Ticket #493 (closed defect: fixed)
/proc/mounts! It's over sixty-five thousand!
Reported by: | geofft | Owned by: | |
---|---|---|---|
Priority: | blocker | Milestone: | |
Component: | -- | Keywords: | |
Cc: | Fixed in version: | ||
Upstream bug: |
Description
I logged in to a cluster machine today. /proc/mounts had 65571 entries in it, including 63356 instances of what appear to be bind-mounts of /media. My xterm that I launch from .startup.X started after about two minutes at a black screen. GNOME took a while longer, and I noticed this issue because stracing gnome-terminal indicated it was trying to read /proc/mounts and that was taking a long time. I think this is what people are reporting when they say some cluster machines take them several minutes to log in...
See /mit/geofft/Public/proc-mounts-uniq-c for the output of cat /proc/mounts | uniq -c and /mit/geofft/Public/debathena-over-65000 for the relevant kernel logs wherein I pressed alt-sysrq-T and -W a bunch.
Change History
comment:2 Changed 15 years ago by jdreed
Unmounting /media in /usr/lib/debathena-reactivate/reactivate "fixes" the problem.
Rather than preparing /media in the init script, should we move this:
# Enable subtree operations on /media by making it a mount point, # then share it. if ! mountpoint -q /media; then mount --bind /media /media mount --make-shared /media fi
into snapshot-run, and then in "reactivate", we can just unmount /media (keeping in mind we may need to do so multiple times. And "mountpoint -q" says /media is not a mountpoint when it's bind-mounted, so I don't know what a good way to check is, other than "grep -iq media /proc/mounts | wc -l".
I like this idea better in general, since all preparations for the chroot happen before it's run, not at boot time.
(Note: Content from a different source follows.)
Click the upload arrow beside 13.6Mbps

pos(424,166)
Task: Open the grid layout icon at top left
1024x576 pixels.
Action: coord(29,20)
comment:3 Changed 15 years ago by jdreed
At release-team, it was suggested that putting a tmpfs on /media instead of bind-mounting it to itself would be an improvement. It is not.
We should just umount everything under /media (and /media itself) at logout time, and re-mount and re-share it, and move on.
comment:4 Changed 15 years ago by kcarnold
quickstation-2 just took 2+ minutes to login, fans roaring. It was this problem. (See /mit/kcarnold/Public/mounts-uniq-c, but it's like geofft's.)
comment:5 Changed 15 years ago by rbasch
The reason the /media mounts double is in fact that the mountpoint test in the init script (which is invoked at the end of a session) doesn't work for a bind-mount. So the bind-mount is repeated after each session, and, since we set the mountpoint as shared, that is also propagated to the peer.
I addressed this in r24332 and r24333, by parsing "mount" output in the init script to determine whether the bind-mount has been done; this is now in -proposed (debathena-reactivate 2.0.8). Affected machines will need to be rebooted to clear out their mount tables.
It's not quite clear when it starts doubling and when it starts simply adding an extra /media line
/mit/jdreed/Public/debathena contains copies of /proc/mounts from both inside and outside a chroot.
However, on the previous machine, I saw /proc/mounts double from 4k to 8k to 16k after each login, so it's unclear at what point that begins happening.